A note from the EIC regarding the language used in this issue

I happily turned over the editorial pen to The Scientist’s managing editor, Jef Akst, for this special issue on pregnancy. But the TS editorial team had such a rigorous conversation surrounding the language we used in these stories that we thought it was necessary to include a brief mention of this facet of creating this body of work. Specifically, we wanted to be mindful of using inclusive language in discussing the science of pregnancy. From my own perspective, considering pregnancy as a phenomenon that extends beyond “women” did not occur automatically. But as we got down into the nitty-gritty of the subject matter at hand, I was made aware (via the thoughtful input of my colleagues) that we risked excluding nonbinary and transgender individuals from the discussion if we did not carefully consider our words. 

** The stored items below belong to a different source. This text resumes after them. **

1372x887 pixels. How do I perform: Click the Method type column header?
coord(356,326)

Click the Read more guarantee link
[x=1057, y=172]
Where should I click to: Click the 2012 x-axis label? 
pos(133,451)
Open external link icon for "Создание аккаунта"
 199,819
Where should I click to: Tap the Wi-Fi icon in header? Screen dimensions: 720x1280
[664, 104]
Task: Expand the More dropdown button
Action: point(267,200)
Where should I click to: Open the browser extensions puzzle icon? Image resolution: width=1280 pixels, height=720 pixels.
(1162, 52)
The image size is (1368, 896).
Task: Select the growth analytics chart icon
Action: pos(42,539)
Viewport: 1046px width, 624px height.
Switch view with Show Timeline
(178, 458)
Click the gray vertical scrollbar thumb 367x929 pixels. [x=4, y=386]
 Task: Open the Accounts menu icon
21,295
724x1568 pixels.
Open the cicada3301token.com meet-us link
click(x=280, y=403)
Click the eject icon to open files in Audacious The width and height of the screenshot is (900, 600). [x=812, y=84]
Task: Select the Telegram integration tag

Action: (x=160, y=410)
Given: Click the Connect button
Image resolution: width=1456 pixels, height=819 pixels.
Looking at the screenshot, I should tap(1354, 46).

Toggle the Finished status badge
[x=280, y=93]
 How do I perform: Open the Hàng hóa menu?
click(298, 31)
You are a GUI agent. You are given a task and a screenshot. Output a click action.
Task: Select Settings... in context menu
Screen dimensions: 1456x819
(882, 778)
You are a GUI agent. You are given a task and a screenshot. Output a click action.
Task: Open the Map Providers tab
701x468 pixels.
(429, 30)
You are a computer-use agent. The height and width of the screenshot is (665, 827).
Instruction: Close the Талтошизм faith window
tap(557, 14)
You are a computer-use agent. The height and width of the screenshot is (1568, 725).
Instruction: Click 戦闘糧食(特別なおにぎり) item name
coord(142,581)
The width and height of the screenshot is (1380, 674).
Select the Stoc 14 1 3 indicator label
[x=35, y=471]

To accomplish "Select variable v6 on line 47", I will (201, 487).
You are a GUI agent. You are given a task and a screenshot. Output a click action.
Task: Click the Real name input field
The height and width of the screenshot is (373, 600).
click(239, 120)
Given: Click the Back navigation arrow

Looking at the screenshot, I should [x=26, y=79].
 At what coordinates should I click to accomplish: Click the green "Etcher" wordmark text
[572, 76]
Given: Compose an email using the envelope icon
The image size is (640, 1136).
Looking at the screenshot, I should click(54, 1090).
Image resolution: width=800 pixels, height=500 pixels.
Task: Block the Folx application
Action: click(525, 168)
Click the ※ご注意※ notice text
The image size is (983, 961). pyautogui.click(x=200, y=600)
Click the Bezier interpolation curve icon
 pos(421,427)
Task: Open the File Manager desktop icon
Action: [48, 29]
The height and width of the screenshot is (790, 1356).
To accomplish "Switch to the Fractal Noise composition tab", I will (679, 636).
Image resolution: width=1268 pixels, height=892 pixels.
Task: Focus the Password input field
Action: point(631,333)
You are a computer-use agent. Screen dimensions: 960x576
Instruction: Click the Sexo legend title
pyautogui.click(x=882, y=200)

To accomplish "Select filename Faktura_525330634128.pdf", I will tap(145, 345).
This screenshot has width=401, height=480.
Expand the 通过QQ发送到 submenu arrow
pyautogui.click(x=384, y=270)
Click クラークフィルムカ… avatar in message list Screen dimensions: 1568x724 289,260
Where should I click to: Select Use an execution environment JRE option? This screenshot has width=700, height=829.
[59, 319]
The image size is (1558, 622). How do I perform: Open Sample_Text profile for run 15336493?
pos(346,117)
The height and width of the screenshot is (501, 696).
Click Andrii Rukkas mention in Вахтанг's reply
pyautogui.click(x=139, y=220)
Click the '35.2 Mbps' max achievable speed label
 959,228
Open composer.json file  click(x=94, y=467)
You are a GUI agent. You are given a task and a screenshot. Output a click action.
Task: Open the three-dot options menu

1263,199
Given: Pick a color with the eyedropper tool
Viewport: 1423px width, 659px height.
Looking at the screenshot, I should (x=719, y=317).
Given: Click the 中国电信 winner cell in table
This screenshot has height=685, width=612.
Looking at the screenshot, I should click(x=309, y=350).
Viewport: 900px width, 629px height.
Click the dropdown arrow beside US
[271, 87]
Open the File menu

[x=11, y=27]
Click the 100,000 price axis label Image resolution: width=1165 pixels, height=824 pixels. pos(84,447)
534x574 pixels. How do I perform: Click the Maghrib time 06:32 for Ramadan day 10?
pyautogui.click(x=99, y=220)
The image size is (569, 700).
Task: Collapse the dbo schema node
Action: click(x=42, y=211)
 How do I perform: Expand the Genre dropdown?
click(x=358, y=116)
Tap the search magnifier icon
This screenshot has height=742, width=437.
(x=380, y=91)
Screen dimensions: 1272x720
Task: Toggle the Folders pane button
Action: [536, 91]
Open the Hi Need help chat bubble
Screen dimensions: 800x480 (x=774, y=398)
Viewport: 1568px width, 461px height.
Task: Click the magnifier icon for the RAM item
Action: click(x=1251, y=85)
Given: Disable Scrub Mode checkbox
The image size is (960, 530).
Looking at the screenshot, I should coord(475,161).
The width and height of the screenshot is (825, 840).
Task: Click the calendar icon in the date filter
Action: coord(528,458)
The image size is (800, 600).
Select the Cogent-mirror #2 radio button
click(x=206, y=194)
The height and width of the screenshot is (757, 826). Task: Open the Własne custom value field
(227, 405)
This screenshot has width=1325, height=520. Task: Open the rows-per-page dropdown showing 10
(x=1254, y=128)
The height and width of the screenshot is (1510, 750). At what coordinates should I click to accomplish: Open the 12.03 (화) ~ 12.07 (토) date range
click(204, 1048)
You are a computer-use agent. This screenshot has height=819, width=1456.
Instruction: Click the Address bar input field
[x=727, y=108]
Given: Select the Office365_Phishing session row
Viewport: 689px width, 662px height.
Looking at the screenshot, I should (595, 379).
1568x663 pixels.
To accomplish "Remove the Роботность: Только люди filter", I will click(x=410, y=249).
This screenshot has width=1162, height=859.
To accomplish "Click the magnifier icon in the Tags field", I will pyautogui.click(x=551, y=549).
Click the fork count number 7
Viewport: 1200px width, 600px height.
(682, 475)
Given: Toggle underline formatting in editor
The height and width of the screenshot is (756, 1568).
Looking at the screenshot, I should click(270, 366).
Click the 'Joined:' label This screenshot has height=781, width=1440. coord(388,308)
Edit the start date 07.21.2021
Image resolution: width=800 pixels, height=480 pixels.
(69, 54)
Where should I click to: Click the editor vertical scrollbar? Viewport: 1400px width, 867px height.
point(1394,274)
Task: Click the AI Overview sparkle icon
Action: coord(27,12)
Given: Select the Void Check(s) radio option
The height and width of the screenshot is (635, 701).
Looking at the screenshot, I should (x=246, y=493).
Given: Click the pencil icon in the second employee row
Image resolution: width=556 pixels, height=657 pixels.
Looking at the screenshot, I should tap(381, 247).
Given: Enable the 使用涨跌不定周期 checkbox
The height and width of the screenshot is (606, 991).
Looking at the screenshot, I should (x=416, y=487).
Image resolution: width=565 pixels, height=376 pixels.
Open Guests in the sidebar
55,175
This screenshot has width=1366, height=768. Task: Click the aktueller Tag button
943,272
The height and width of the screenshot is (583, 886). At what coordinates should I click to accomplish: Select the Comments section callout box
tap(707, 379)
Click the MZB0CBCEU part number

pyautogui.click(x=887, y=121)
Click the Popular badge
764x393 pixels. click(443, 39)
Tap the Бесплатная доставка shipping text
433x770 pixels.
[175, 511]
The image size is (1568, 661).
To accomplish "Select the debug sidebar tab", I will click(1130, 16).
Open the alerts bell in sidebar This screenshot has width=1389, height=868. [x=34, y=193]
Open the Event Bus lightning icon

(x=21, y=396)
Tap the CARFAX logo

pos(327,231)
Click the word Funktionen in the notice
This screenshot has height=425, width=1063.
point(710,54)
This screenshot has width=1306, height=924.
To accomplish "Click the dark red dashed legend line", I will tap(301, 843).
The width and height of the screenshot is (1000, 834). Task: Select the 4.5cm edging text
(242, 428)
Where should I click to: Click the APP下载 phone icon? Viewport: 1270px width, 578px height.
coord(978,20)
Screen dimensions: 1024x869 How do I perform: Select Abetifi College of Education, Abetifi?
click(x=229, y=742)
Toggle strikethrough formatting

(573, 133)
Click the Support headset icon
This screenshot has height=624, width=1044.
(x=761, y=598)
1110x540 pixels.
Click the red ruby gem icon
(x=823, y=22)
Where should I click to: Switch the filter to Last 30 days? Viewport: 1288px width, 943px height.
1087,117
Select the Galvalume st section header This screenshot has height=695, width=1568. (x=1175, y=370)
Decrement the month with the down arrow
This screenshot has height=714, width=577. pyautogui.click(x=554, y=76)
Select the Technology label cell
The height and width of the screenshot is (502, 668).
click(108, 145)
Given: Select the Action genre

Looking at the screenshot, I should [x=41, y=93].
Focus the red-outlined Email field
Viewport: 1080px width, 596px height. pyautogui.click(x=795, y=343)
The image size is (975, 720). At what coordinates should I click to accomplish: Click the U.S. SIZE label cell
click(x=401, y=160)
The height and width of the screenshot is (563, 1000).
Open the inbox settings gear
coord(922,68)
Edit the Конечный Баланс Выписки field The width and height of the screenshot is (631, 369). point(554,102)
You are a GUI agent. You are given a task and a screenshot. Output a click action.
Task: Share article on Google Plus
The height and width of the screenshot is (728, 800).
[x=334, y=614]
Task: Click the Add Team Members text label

For example, when Akst wrote about uterus transplantation trials, we focused on the specific language she used to describe participants. Did they all, in fact, identify as “women”? Did the researchers who conducted these studies ask questions that went further than just a Male or Female checkbox? As the editorial team further chewed over how to employ language that was inclusive, accurate, and readable, it became clear that getting the answers to these questions, as they pertained to the research we cover in the issue, was paramount.

So we went back and asked.

The responses we received were mixed. For example, researchers involved in uterus transplant trials made it clear to prospective trial participants that only individuals with XX chromosomes were eligible, justifying this criterion based on the animal research findings that undergirded the human trial, but only in some cases did they ask about gender identity. Similarly, other studies of pregnancy simply recorded that subjects were female. Where possible, we included these types of specifics in discussing particular studies (see the mention of “XX individuals” above). In other spots that considered the broader applications or impacts of research or healthcare involving pregnancy, we referred to “people” rather than “women.” And in some cases, when researchers described participants in their studies as “women,” we adopted that language, even if the individuals were not asked about gender identity.

As journalists, we know that words matter, and that our job is to reflect, in as comprehensive a way as possible, the experiences of our readers. We also always strive to be as clear and accurate as possible in everything we write. I can’t promise that we used exactly the right word in every instance in this issue. And I can’t ensure that no one will take offense at the writing it contains. Heck, I can’t even say with confidence that I have considered or fully appreciate every possible scenario that may affect a reader’s feelings of inclusion. But I can say that we approached this project thoughtfully and in good faith. We hope that you find the pieces contained in this special issue relevant, inclusive, and thought-provoking, and as always, we welcome your feedback.